### WHAT YOU SHOULD DO
Rewrite the data from its start through the line containing "Image resolution: width=832" as a numbered list, leaving out blank lines and pictures.

(Saved entries)
::::::
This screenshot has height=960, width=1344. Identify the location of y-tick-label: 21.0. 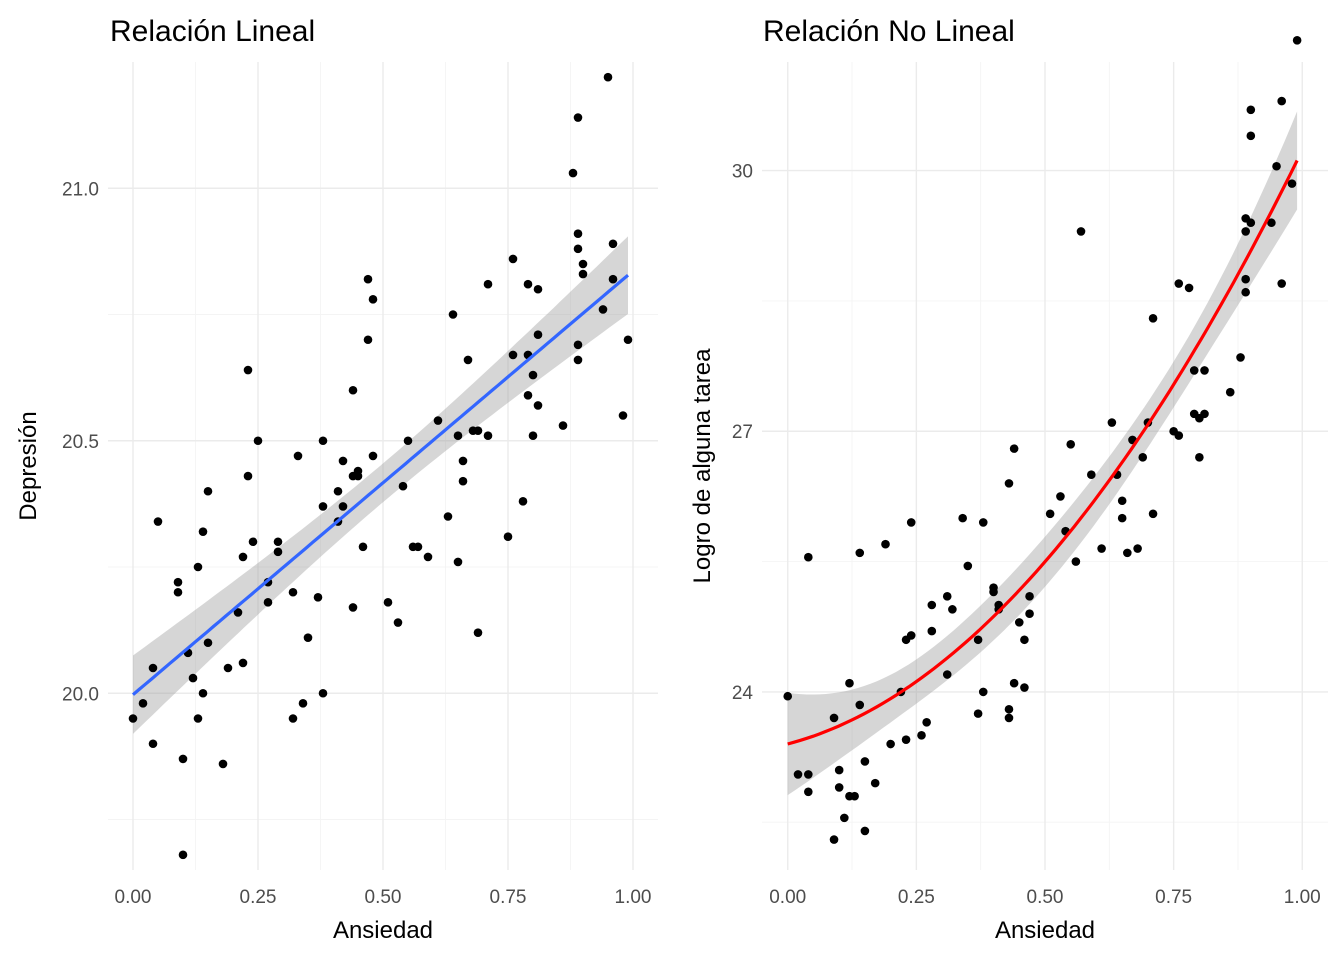
(80, 190).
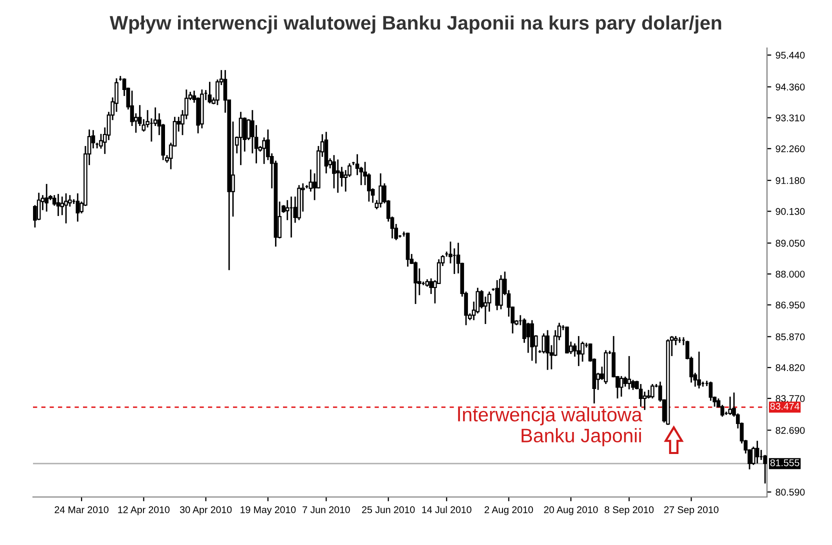 Image resolution: width=832 pixels, height=545 pixels. I want to click on y-tick-label: 95.440, so click(790, 56).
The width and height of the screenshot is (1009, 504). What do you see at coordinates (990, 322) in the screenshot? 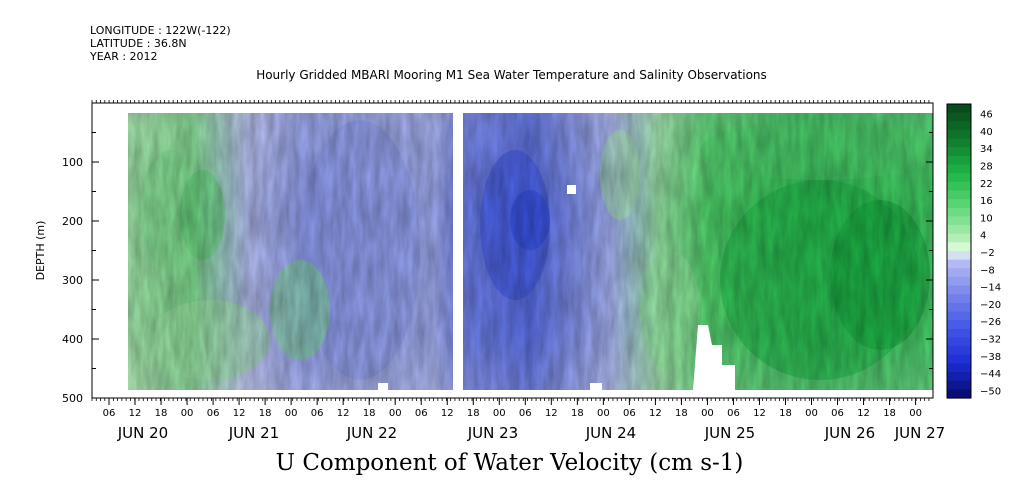
I see `colorbar-level-label: −26` at bounding box center [990, 322].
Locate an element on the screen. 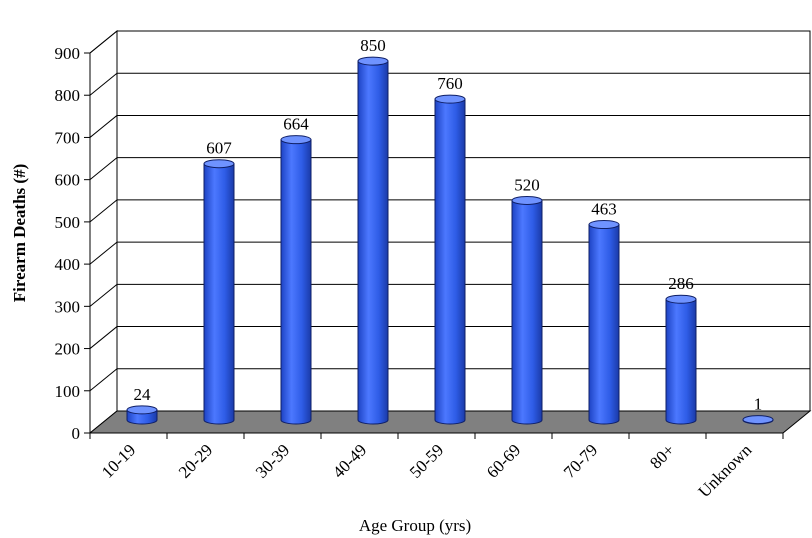  y-axis: 0 100 200 300 400 500 600 700 800 900 is located at coordinates (73, 244).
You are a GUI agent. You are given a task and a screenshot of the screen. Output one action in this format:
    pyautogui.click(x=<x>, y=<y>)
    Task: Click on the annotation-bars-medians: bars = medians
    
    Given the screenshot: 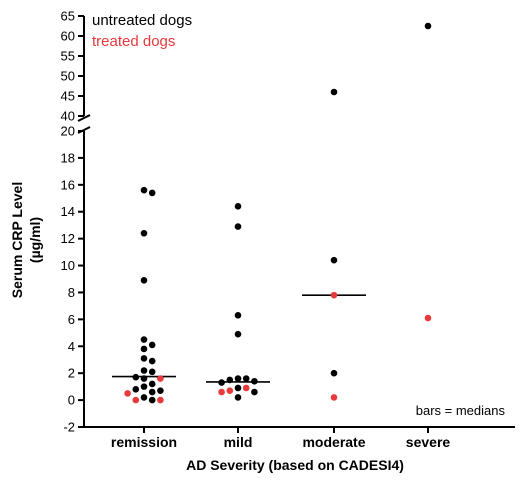 What is the action you would take?
    pyautogui.click(x=461, y=410)
    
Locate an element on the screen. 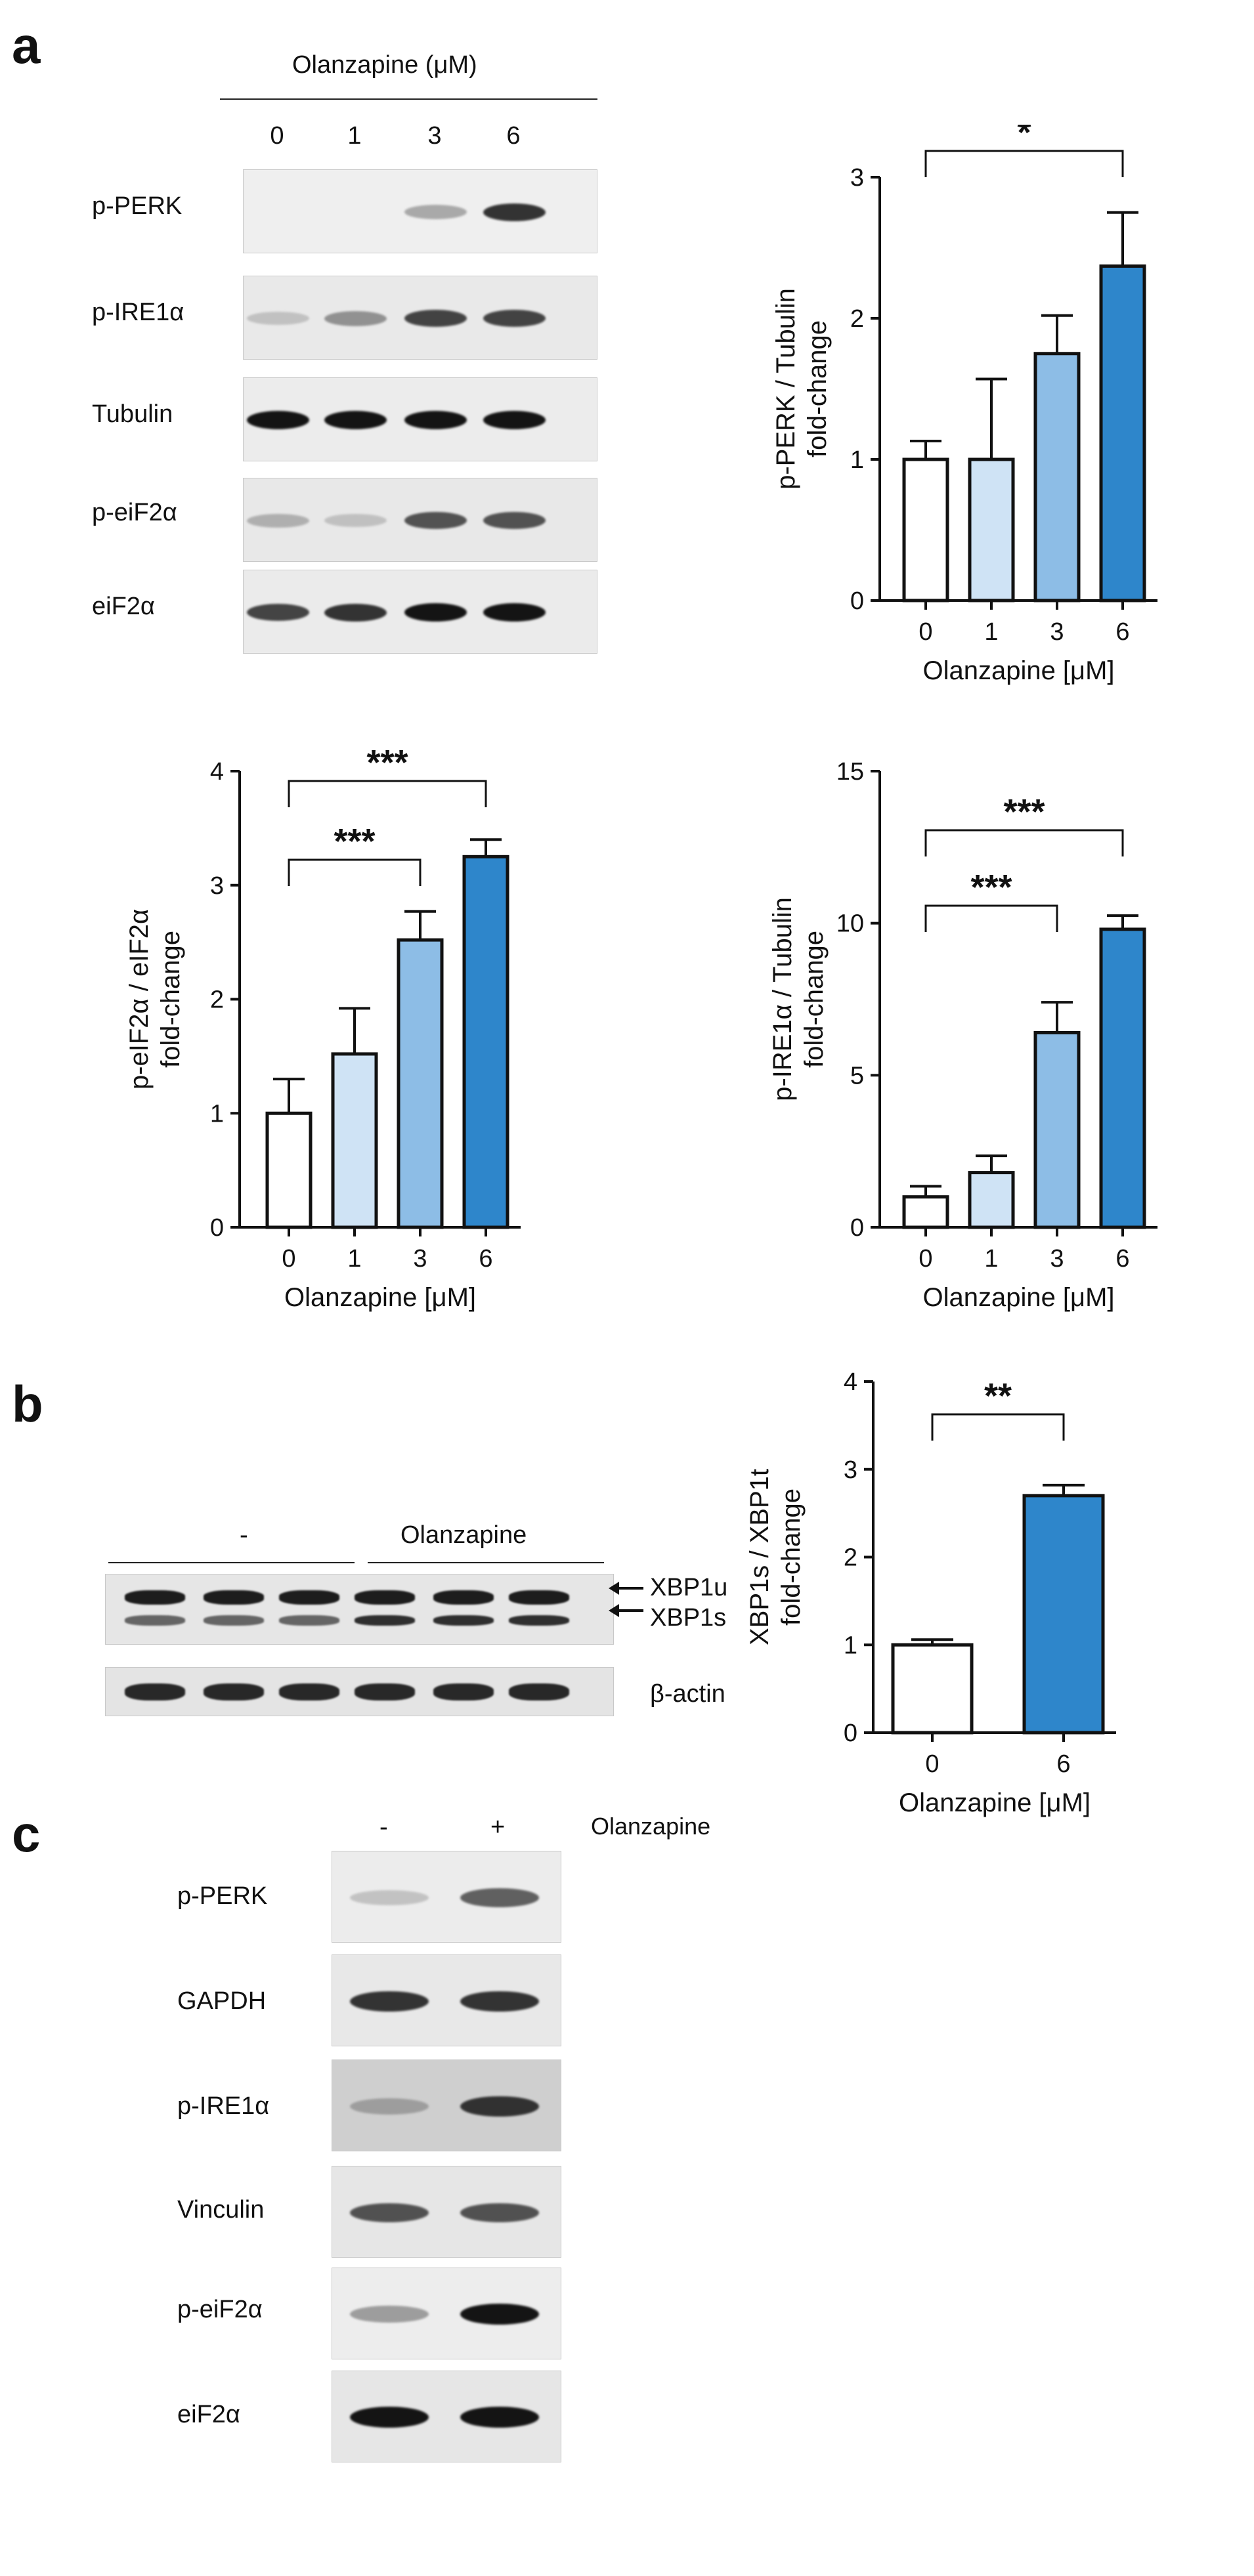 The height and width of the screenshot is (2576, 1254). blot-c-header-minus: - is located at coordinates (384, 1827).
::::::
### REPLY
1. This screenshot has height=960, width=1344. Identify the location of y-tick-label: 21.0. 
2. (80, 190).
3.  Image resolution: width=832 pixels, height=545 pixels. I want to click on y-tick-label: 95.440, so click(790, 56).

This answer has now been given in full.